Defesa de Flávio Bolsonaro aciona STF e acusa Lula de incitar violência política com discurso sobre ‘enforcamento de traidores’

A defesa do senador e presidenciável do PL, Flávio Bolsonaro, protocolou nesta terça-feira (28) no Supremo Tribunal Federal (STF) uma notícia-crime contra o presidente Lula, acusando-o de incitar violência política ao relacionar o parlamentar a ‘traidores da pátria’. No documento, os advogados de Flávio afirmam que Lula tem se valido de discursos que incentivam o homicídio de adversários para obter vantagem eleitoral, naturalizando a ideia de que caberia a morte de seu oponente.

Segundo a defesa, as declarações do presidente, proferidas em eventos públicos e transmitidas nacionalmente, associam Flávio Bolsonaro a ‘traidores’ que mereceriam punição extrema, como o enforcamento. A peça jurídica sustenta que tais falas extrapolam o debate político legítimo e configuram incitação ao crime, prevista no Código Penal brasileiro. O caso foi distribuído ao ministro relator, que deverá analisar os novos elementos apresentados.

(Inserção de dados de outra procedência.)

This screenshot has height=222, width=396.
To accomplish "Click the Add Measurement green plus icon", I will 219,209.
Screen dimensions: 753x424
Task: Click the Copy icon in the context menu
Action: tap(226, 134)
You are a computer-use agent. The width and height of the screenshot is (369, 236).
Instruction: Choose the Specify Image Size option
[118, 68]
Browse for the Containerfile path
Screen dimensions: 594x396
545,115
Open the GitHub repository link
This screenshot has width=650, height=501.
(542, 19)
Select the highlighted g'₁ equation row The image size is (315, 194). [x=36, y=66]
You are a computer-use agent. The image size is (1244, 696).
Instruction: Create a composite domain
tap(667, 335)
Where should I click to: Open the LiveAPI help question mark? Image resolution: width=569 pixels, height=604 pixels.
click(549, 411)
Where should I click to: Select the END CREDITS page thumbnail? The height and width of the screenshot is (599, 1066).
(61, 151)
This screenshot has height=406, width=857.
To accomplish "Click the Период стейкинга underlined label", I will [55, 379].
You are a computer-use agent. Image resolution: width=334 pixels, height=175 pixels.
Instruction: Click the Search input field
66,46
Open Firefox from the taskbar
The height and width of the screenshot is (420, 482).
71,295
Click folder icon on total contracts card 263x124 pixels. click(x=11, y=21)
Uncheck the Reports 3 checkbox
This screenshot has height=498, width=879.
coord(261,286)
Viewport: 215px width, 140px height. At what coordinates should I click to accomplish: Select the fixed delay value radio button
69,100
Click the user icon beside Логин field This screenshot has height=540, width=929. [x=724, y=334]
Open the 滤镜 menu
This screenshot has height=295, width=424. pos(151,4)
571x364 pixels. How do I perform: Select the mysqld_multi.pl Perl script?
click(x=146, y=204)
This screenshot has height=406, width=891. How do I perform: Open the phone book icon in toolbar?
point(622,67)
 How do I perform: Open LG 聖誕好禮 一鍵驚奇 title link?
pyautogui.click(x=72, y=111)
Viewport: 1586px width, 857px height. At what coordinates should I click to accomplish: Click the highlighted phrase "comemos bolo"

Panorama político e contexto eleitoral

A ação ocorre em meio à polarização acentuada das eleições presidenciais de 2026, onde Flávio Bolsonaro figura como pré-candidato do PL. O senador, que já foi alvo de investigações anteriores, busca no STF uma resposta judicial contra o que classifica como ‘violência política institucionalizada’. Especialistas apontam que o episódio reflete a escalada retórica entre os dois campos, com Lula utilizando discursos de forte apelo emocional para mobilizar sua base, enquanto a oposição recorre ao Judiciário para conter o que considera abusos.

O caso também levanta debates sobre os limites da liberdade de expressão de autoridades públicas e o papel do STF como guardião da ordem democrática. A notícia-crime de Flávio Bolsonaro se soma a outras ações semelhantes protocoladas por políticos de diferentes espectros, evidenciando um cenário de judicialização crescente da política brasileira.